Owning a commercial building can provide tax write-offs that will reduce taxes on income. Specifically, you can deduct interest paid on loans, repair costs for building maintenance and similar expenses. These savings are an incentive for large businesses to make an investment in property. (Consult your tax advisor.)

Asset growth.

You have an asset with the potential to grow in value, thereby making your business more valuable.

Some of the disadvantages of buying can include:


In the event your business experiences financial difficulty, you might have difficulty making payments.
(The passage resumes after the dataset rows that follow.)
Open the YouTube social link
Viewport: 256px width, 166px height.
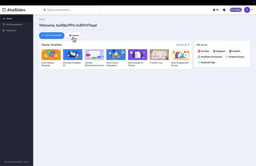coord(203,51)
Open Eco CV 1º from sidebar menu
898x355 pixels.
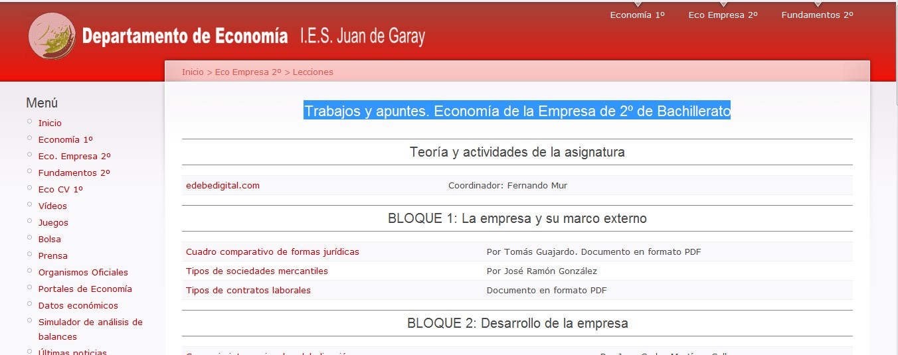pos(60,189)
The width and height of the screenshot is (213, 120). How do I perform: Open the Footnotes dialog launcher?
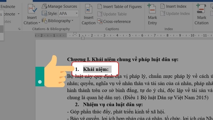(x=19, y=29)

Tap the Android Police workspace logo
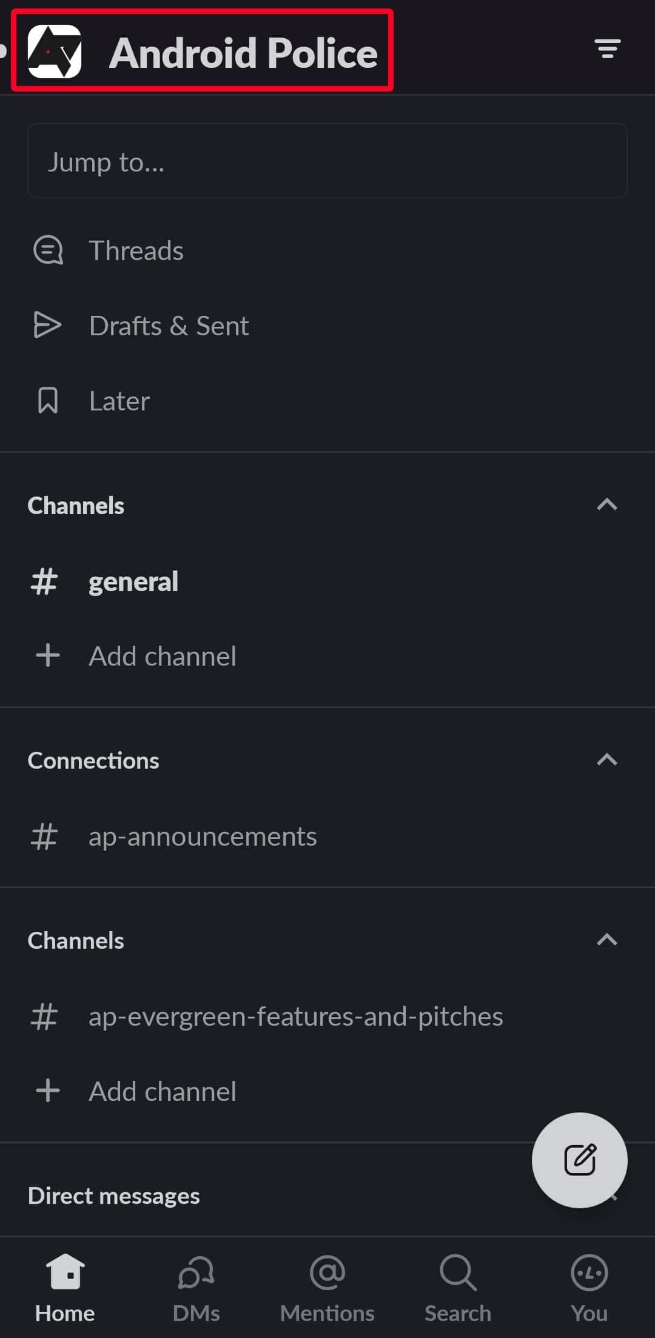(55, 52)
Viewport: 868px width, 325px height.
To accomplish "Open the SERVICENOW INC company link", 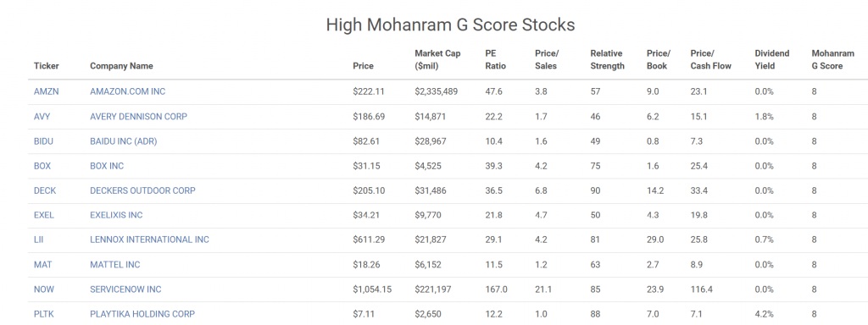I will 125,289.
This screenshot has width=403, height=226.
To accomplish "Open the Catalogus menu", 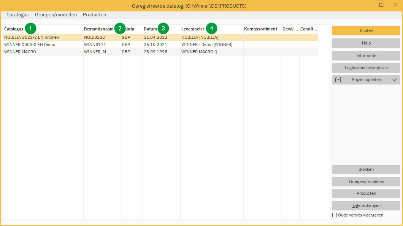I will pos(17,15).
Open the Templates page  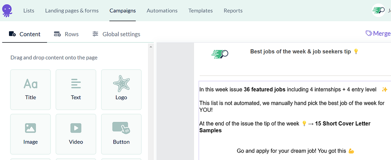201,11
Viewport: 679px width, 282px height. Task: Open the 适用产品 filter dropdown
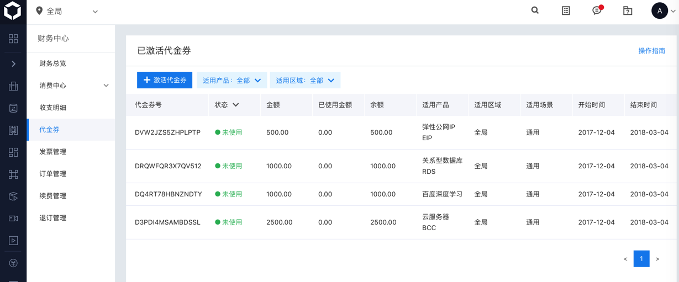(231, 81)
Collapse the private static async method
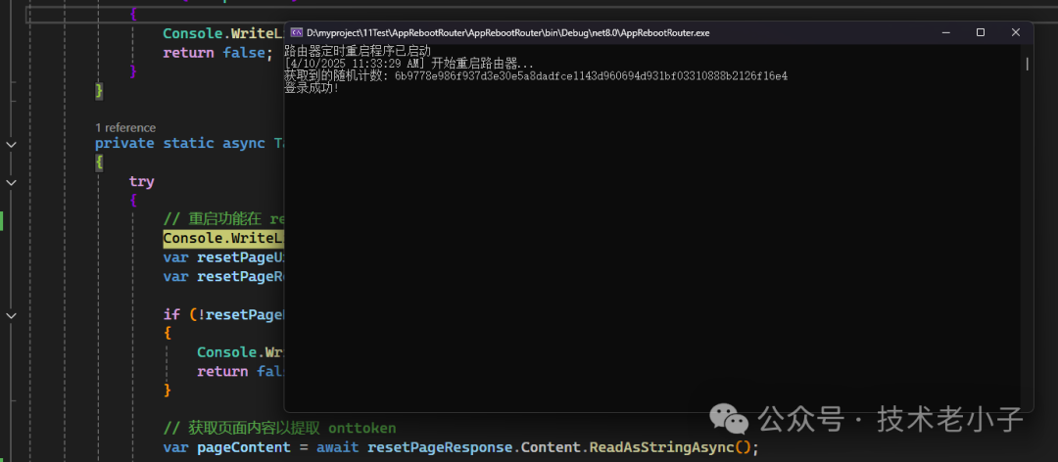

If you default on your loan, your business might not have a place to operate from and you could severely damage your credit.

Drained capital.

You will need a good down payment, which may tie up capital and drain your cash flow.

Less flexibility.

If you have a mortgage, you won’t have as much flexibility to move your business to a new location.

Maintenance costs.

Of course, owning a property requires maintenance and upkeep.

Questions to ask before purchasing a building.

The decision of whether to purchase a commercial property depends on the unique needs of your business. In general, here are some things to consider:

What is the projected growth of your business?

For many businesses today, purchasing commercial property is a great way to manage future growth. The challenge lies in predicting that growth, since the last thing you want to do is purchase a property that limits your potential.

Can you afford the mortgage?

One of the most important questions you’ll need to ask is whether you’ll be able to afford the monthly payments. Calculate what they will be and then compare that with the cost of rent.

Do you need business write-offs?

Many businesses choose to own property to be able to write off a portion of the building’s cost each year in the form of depreciation. You could also buy the building with your personal funds and then rent it to the company.

The important thing to remember is that purchasing commercial property can be a smart choice, just remember to proceed cautiously.